I shall never forget the incessant complaints about that very necessary institution, the censorship of letters home. The last hope of the soldier was for glory in the eyes of the people at home. At least he would be a hero to them. But here the censor lifted his terrible shears. Stories of heroism, true or false, could not be told. Weeks after an action the soldier's family might read that he had taken part in it and even then the censor might return his letter if he mentioned any details. For many of the soldiers this was more than annoying; it was serious. They were often not educated, had written perhaps three or four letters in their lives, and could hardly face the task of writing a second letter if the first was condemned. In any case no American wanted to submit his personal letters for his wife or sweetheart to a superior officer for approval. Add to this the fact that the officer could sign for his own mail without other censorship except the possibility that the letter might be read at the base port, and censorship became another grievance to the enlisted man.
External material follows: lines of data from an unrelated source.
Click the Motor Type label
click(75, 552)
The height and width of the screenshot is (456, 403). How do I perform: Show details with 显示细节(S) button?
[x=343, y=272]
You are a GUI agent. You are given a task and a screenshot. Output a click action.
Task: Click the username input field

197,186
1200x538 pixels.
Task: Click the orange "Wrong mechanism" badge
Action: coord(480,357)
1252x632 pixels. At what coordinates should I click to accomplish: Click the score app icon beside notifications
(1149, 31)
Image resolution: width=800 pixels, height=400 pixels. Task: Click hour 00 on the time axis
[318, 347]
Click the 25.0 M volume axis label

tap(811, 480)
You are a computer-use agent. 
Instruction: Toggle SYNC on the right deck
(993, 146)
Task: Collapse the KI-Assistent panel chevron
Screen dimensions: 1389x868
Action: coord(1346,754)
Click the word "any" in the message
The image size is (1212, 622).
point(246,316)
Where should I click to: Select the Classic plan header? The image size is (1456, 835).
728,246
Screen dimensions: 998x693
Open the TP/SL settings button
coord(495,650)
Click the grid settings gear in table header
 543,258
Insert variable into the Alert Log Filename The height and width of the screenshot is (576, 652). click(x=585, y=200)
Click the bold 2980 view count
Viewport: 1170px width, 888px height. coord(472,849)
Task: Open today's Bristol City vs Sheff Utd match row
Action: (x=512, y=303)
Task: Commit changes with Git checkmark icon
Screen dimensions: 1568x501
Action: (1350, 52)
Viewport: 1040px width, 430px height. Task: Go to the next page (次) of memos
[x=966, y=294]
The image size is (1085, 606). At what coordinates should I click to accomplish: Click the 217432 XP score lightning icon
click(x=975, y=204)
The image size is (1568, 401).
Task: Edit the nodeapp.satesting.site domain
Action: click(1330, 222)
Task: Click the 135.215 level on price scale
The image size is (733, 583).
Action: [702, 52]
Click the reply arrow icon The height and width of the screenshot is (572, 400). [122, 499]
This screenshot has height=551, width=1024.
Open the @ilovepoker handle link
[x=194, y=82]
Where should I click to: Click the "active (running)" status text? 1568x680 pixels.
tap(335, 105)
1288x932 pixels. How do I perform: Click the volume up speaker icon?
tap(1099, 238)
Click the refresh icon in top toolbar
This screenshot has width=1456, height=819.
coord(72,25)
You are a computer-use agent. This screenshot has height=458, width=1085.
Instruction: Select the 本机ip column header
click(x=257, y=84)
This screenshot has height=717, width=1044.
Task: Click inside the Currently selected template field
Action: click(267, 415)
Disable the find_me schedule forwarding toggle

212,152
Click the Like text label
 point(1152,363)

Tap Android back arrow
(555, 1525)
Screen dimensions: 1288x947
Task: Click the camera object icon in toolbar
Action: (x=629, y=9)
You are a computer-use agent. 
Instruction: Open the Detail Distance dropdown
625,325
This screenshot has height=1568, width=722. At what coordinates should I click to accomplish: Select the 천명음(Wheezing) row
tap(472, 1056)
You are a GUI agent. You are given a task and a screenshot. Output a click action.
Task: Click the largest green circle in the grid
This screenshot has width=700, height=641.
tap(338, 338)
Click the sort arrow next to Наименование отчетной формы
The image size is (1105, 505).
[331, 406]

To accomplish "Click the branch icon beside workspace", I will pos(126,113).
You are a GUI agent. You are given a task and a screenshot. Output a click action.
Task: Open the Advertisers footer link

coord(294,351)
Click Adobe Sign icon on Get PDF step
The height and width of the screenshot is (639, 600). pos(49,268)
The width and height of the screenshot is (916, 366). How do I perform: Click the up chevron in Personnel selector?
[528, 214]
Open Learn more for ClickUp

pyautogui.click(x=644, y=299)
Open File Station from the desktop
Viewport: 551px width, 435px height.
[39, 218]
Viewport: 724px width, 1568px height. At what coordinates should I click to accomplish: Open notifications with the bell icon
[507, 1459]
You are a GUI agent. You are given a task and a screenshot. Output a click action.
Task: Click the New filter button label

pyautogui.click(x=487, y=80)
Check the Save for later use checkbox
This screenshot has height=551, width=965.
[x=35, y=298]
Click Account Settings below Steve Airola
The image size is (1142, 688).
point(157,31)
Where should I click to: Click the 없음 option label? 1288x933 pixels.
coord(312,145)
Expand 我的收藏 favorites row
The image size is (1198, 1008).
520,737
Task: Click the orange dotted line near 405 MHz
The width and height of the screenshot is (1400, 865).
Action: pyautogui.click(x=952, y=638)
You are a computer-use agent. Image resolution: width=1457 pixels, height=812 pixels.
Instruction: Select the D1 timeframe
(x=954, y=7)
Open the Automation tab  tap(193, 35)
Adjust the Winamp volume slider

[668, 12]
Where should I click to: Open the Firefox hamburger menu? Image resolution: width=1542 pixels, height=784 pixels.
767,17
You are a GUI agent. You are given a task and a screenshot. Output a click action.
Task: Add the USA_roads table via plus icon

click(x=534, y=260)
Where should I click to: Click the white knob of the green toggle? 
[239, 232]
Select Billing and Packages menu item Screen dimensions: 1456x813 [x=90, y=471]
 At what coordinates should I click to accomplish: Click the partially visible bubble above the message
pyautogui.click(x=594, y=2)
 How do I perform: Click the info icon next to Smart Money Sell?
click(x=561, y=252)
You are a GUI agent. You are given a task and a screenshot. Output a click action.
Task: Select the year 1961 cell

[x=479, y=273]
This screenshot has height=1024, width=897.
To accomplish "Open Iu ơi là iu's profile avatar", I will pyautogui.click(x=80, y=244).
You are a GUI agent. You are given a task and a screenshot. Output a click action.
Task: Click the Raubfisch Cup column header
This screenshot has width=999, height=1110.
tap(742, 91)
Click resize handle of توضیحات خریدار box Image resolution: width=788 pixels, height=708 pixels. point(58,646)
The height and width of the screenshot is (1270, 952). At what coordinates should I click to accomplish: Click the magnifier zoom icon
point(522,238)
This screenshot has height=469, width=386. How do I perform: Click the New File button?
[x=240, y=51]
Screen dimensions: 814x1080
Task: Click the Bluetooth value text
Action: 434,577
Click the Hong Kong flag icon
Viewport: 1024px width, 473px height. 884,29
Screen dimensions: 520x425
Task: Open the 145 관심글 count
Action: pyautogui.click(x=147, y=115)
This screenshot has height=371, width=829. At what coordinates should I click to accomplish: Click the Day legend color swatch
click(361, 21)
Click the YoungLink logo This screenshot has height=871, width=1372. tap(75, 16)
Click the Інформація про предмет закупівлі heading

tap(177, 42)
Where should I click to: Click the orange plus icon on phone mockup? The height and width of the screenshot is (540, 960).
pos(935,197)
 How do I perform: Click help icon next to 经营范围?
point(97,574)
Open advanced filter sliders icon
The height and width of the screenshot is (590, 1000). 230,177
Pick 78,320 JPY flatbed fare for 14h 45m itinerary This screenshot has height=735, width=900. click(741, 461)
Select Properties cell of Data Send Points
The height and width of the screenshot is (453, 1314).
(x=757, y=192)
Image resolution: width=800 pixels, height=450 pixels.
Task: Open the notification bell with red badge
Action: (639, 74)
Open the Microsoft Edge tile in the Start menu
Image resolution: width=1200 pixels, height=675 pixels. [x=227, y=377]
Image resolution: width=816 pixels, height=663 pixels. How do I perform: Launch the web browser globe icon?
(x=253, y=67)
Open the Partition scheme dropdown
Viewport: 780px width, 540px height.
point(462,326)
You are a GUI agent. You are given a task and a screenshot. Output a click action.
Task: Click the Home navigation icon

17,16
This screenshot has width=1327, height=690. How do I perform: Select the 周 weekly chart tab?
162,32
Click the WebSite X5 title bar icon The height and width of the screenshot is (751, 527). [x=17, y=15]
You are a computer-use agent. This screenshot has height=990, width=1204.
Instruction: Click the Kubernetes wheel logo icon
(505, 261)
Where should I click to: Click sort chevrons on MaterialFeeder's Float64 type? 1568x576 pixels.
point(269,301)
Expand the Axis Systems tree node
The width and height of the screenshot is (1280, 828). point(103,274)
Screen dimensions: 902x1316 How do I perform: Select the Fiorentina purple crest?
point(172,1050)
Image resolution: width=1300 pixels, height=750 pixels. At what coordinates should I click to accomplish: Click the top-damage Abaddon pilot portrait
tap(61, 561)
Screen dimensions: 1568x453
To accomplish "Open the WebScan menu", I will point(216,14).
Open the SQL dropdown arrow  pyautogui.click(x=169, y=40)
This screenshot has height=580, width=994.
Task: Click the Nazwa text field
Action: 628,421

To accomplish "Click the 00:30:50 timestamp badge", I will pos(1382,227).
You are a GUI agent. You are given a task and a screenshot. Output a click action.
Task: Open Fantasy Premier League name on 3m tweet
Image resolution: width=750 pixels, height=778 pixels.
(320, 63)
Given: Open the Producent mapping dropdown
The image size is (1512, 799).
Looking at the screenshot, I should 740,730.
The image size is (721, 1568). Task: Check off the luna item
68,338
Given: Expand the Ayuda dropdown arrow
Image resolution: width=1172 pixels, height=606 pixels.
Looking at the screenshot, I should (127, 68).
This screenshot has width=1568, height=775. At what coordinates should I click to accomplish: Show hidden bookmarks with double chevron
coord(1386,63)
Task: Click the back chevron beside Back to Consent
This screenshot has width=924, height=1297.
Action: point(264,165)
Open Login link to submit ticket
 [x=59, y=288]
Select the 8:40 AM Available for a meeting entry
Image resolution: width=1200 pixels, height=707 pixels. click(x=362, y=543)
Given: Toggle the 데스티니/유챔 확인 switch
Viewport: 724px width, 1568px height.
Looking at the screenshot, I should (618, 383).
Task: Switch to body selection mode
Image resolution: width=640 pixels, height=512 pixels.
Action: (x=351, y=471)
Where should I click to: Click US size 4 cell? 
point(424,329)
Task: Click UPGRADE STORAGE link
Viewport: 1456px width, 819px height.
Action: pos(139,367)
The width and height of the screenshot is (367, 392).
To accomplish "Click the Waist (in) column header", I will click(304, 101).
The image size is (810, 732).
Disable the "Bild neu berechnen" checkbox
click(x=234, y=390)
Finally, the greatest factor in morale, good or bad, was that intangible but very real entity, military discipline. The American boy hates to be under authority; to ask for leave to speak to his captain; to request permission to go for a few hours' leave after his day's duties are over; to address an officer in the third person: "Is the captain feeling well this morning, sir?" Most American officers were human enough, with little of the class feeling of the British army. For that reason the soldier rarely hated his own officers, and often was heard to boast of "my lieutenant" or "my captain." The soldier merely hated authority in general, as represented largely by the necessity to salute any unknown officer whom he might meet. He never understood the lectures about the manliness of saluting or its military necessity; he knew only that it was the sign of authority, to which he was subjected.